The temperature of an imaginary environment at 50 percent relative humidity, less than 20 feet per minute (fpm) average air speed, and mean radiant temperature equals average air temperature, in which the total heat loss from the skin of an imaginary occupant with an activity level of 1.0 met and a clothing level of 0.6 clo is the same as that from a person in the actual environment with actual clothing and activity level.

Basically, SET is a comfort indicator that considers indoor dry-bulb temperature, relative humidity, mean surface radiant temperature, and air velocity, as well as the activity level and clothing of occupants in the space. 


Defining "livable conditions" using SET

LEED pilot credit IPpc100: Passive Survivability and Back-up Power During Disruptions allows project teams to prove that a building will maintain passive survivability during an extreme temperature event by maintaining livable (not necessarily comfortable) conditions indoors if the building loses all mechanical functionality for a week. 

In accordance with industry guidance, the pilot credit defines "livable conditions" as maintaining an SET between 54 degrees Fahrenheit and 86F. 


Allowing SET degree-hours beyond the passive survivability thresholds

This might sound simple enough: design a building such that critical indoor spaces maintain livable conditions during an extreme hot week and extreme cold week.

However, even buildings constructed to today's most up-to-date energy codes may struggle to stay within the SET range of 54F to 86F. If the SET does breach either threshold, it does not necessarily mean that the building would not achieve suitable passive survivability. As such, the LEED pilot credit adopts the industry's established parameters to define when the cumulative SET values beyond the 54F or 86F threshold (expressed as SET degree-hours) over a seven-day period indicate inhabitable conditions:

Cooling (residential): Not to exceed 216F SET-hours above 86F SET

Cooling (non-residential): Not to exceed 432F SET-hours above 86F SET

Heating (all buildings): Not to exceed 216F SET-hours below 54F SET 


Passive survivability is easier said than done

Achieving passive survivability will take rigor and intentionality by project teams. The data I have seen to date indicates that the majority of buildings in most climate zones would struggle to meet the SET compliance path for the passive survivability pilot credit.

Our current energy codes will not get us there in most cases. Consider the following example: A single-family residential structure designed to meet the 2021 International Energy Conservation Code (IECC) located in a hot-humid climate similar to New Orleans, Louisiana. 

During the extreme hot week, outdoor temperatures routinely surpassed 100F. The SET inside the house was pulled above 86F threshold for several consecutive days. The SET degree-hours beyond the 86F threshold surpassed 900 (Figure 1). 

The project did not fare well during the extreme cold week either. The house drifted below the 54F threshold by over 1,100 degree-hours (Figure 2).
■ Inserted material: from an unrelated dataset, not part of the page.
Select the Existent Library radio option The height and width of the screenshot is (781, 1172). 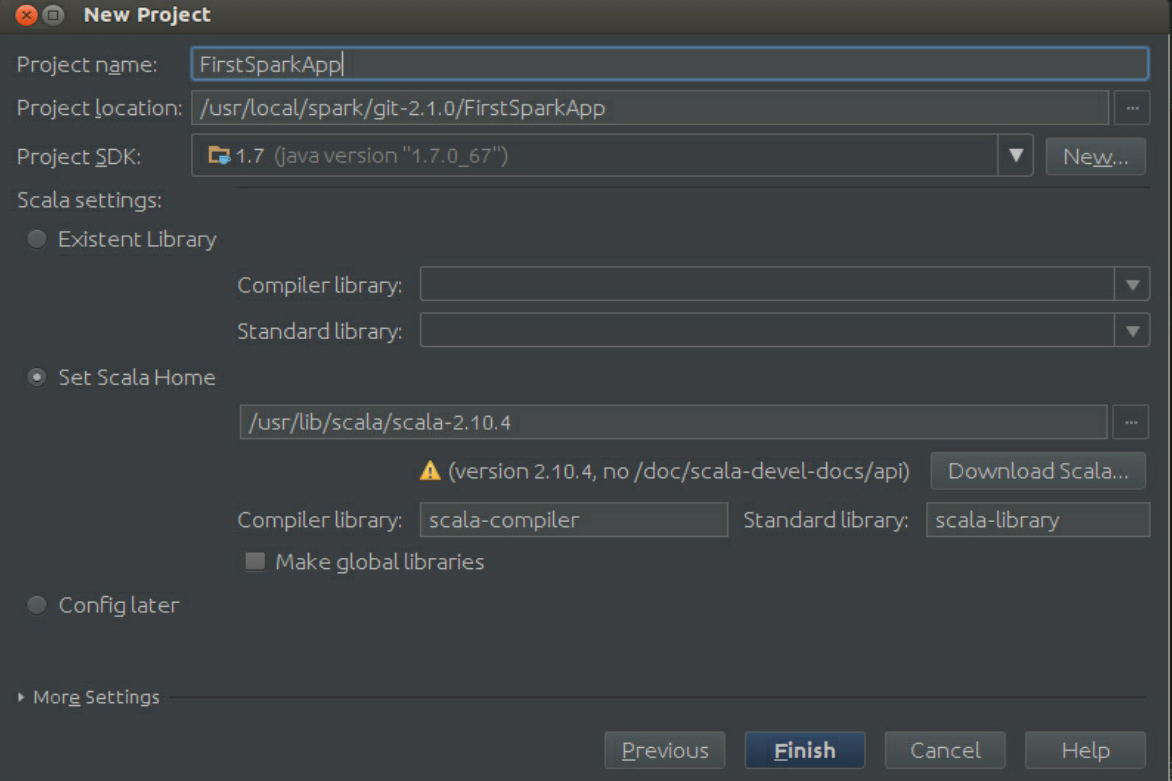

Figure 1: An example of using standard effective temperature (SET) to assess the passive survivability of a single family residence during an extreme hot week in a hot-humid location. Figure by Daniel Overbey.


Figure 2: An example of using standard effective temperature (SET) to assess the passive survivability of a single family residence during an extreme cold week in a hot-humid location. Figure by Daniel Overbey.


We need more industry support if design teams are really going to dig-in on using SET to assess passive survivability 

From various accounts, I perceive three issues holding the building design and construction industry back from being able to design for passive survivability with greater rigor and effect using SET:

1. We need more information resources. The SET metric is not new, but most of us in the industry have never before been prompted to consider SET and cumulative SET degree-hours are esoteric. I hope this column helps readers start to visualize how SET can be used to assess passive survivability. I wrote this because I could not find simplified, clear information to help me understand what the SET compliance path in the LEED pilot credit could look like so that I could explain it to others.

2. We need accessible (and graphic) tools. Most of our early-stage, user-friendly, building energy modeling tools do not exhibit modules to examine SET degree-hours. EnergyPlus calculates and reports SET as a time-step report variable, but we need to migrate this functionality to platforms with accessible, visually-engaging interfaces.

3. We need updated energy codes. Data suggests that the gulf between the vast majority of jurisdictional energy code requirements and what would be required to achieve passive survivability using SET is vast. Updated energy codes will close the gap and make passive survivability achievable for more projects.